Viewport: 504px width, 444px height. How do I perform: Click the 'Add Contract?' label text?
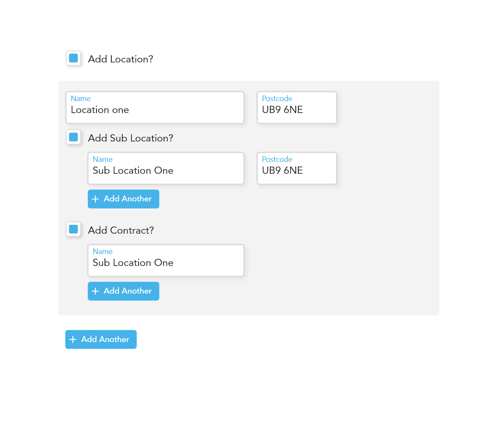(121, 230)
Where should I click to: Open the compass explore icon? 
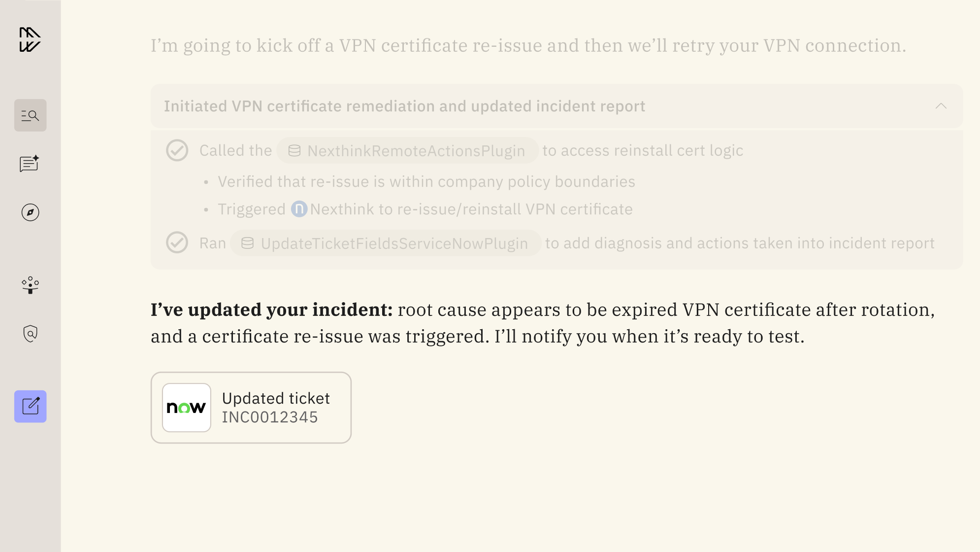pos(30,212)
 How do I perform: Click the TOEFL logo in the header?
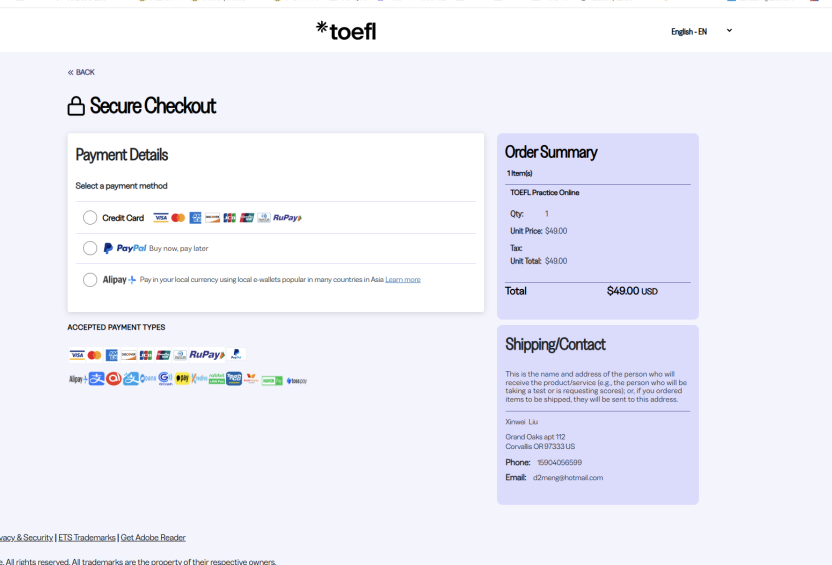pos(346,30)
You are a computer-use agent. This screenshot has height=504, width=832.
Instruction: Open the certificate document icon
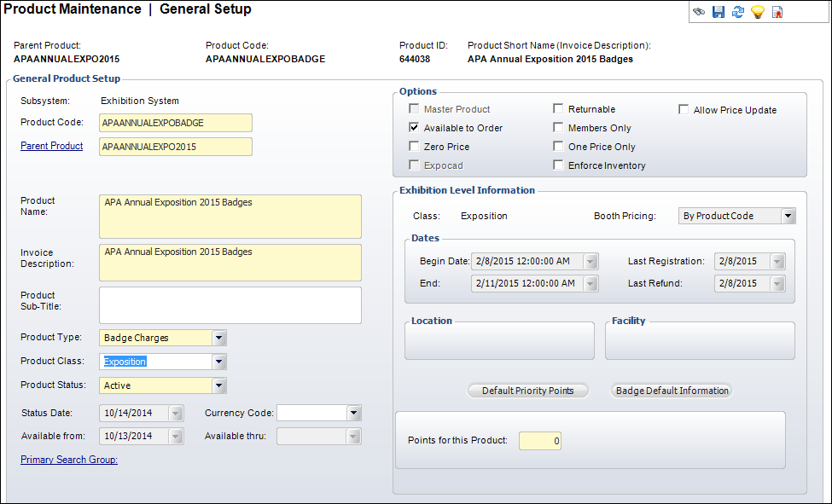(777, 12)
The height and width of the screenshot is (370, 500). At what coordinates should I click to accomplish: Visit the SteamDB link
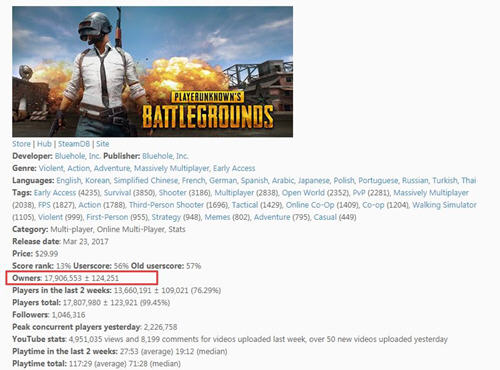74,144
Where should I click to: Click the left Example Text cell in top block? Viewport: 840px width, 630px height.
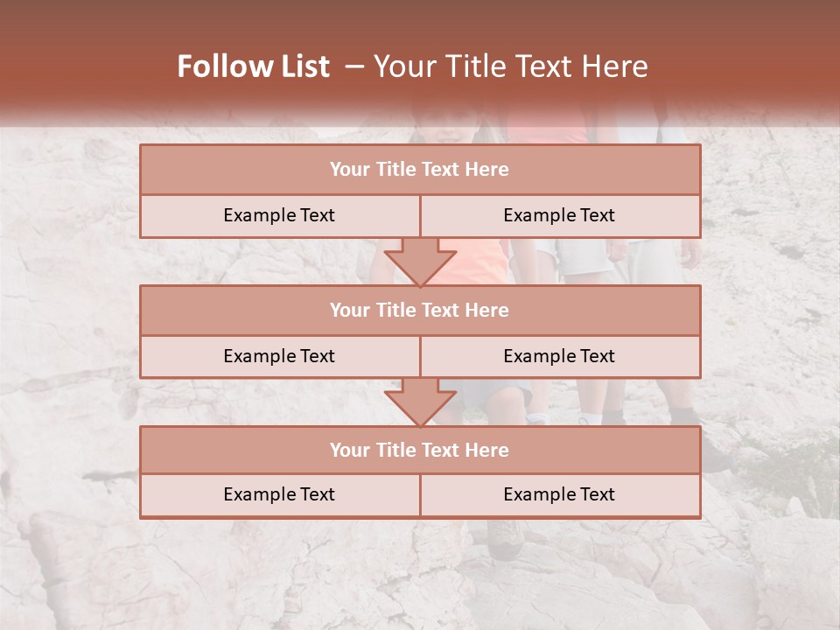(x=280, y=216)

────────────────────

### Exercise directions
Every line from the one containing "Instruction: Open the" through the end of the records is to be returned exactly, and those lines alone; pictures are dropped.

### Answer to this task
Instruction: Open the certificate document icon
(777, 12)
The height and width of the screenshot is (370, 500). At what coordinates should I click to accomplish: Visit the SteamDB link
74,144
Where should I click to: Click the left Example Text cell in top block? Viewport: 840px width, 630px height.
(x=280, y=216)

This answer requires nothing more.